The poem was published in Hours of Idleness in 1807.

==Textual analysis==

Lachin y Gair is essentially about childhood, ancestry (dualchas), and sense of place (duthchas) presented as Sehnsucht.

Byron begins with contrasting the gentrified landscapes of southern England with the harsher, colder East Highlands:

Away, ye gay landscapes, ye gardens of roses!
    In you let the minions of luxury rove;
Restore me the rocks where the snow-flake reposes,
    Though still they are sacred to freedom and love.
Yet, Caledonia, beloved are thy mountains,
    Round their white summits though elements war;
Though cataracts foam 'stead of smooth-flowing fountains,
    I sigh for the valley of dark Loch na Garr.

— lines 1-8

Then in the second stanza Byron refers to how his "young footsteps in infancy, wander'd" around the area, and how he would hear the "traditional story,/Disclos'd by the natives of dark Loch na Garr."
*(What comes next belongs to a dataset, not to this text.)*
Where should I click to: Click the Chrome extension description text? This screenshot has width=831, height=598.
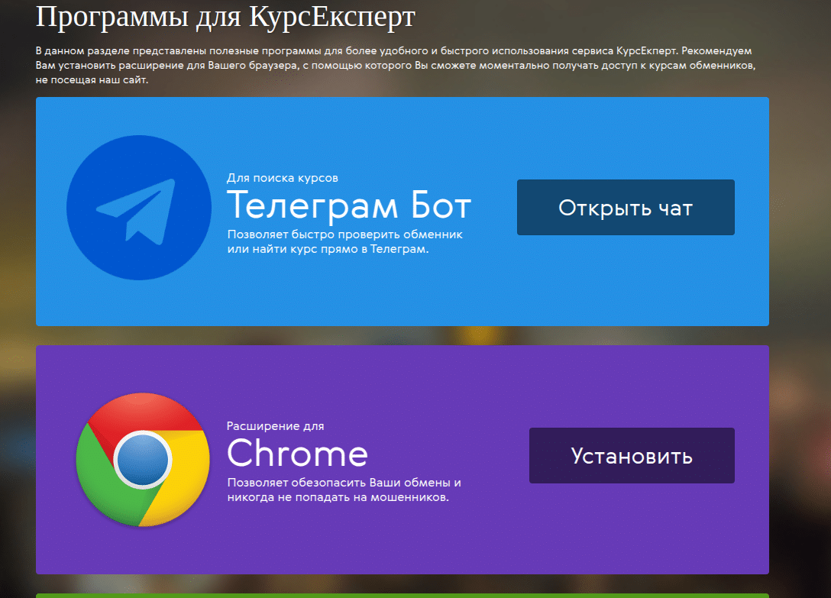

In the third and fourth stanzas, Byron mentions his Jacobite ancestors who haunt the area and who were "Ill starr'd, though brave, did no visions foreboding/Tell you that fate had forsaken your cause?/Ah! were you destined to die at Culloden" Byron himself says

I allude here to my maternal ancestors, "the Gordons," many of whom fought for the unfortunate Prince Charles, better known by the name of the Pretender. This branch was nearly allied by blood, as well as attachment, to the Stuarts. George, the second Earl of Huntley, married the Princess Annabella Stuart, daughter of James I. of Scotland. By her he left four sons: the third, Sir William Gordon, I have the honour to claim as one of my progenitors.

In the fifth stanza, Byron laments his exile from Scotland:

Years have roll'd on, Loch na Garr, since I left you,
    Years must elapse ere I tread you again:
Nature of verdure and flow'rs has bereft you,
    Yet still are you dearer than Albion's plain.
England! thy beauties are tame and domestic [...]

— lines 33-37

==Folk song==
The work has been set to a tune attributed to Sir Henry Bishop, and remains a popular standard in Scottish folk music. A number of versions exist, but it was notably recorded by The Corries. Jimmy McDermid, father of Val McDermid also used to sing the song.
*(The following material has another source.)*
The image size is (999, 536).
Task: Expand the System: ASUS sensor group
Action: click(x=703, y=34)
The Fiddler's Companion claims that the tune also travelled to Ireland:

Gearóid Ó hAllmhuráin believe this tune may have been learned in County Clare from Scottish sappers in the 1830s who were sent to the region as part of the British survey of the country.

As the Penguin Book of Scottish Verse says:

There are few major English poets who can be heard sung in peasant bothies among the more native fare, but Byron's Lachin A Gair is a popular favourite, and those sophisticated critics who sneer at the poem but don't know the tune should hear it sung by a farm-labourer's 'tenore robusto'.

Beethoven set the poem as "Lochnagar" (No. 9 in his 12 Scottish Folksongs WoO 156, published 1814–15) to a purportedly Scottish folk melody, but the tune was actually written by an Englishman called Maurice Greene (1696-1755), a composer of the late Baroque period.

==Lochnagar elsewhere in Byron==
Byron also referred to Lochnagar in The Island:

The infant rapture still survived the boy,
And Loch-na-gar with Ida looked o'er Troy.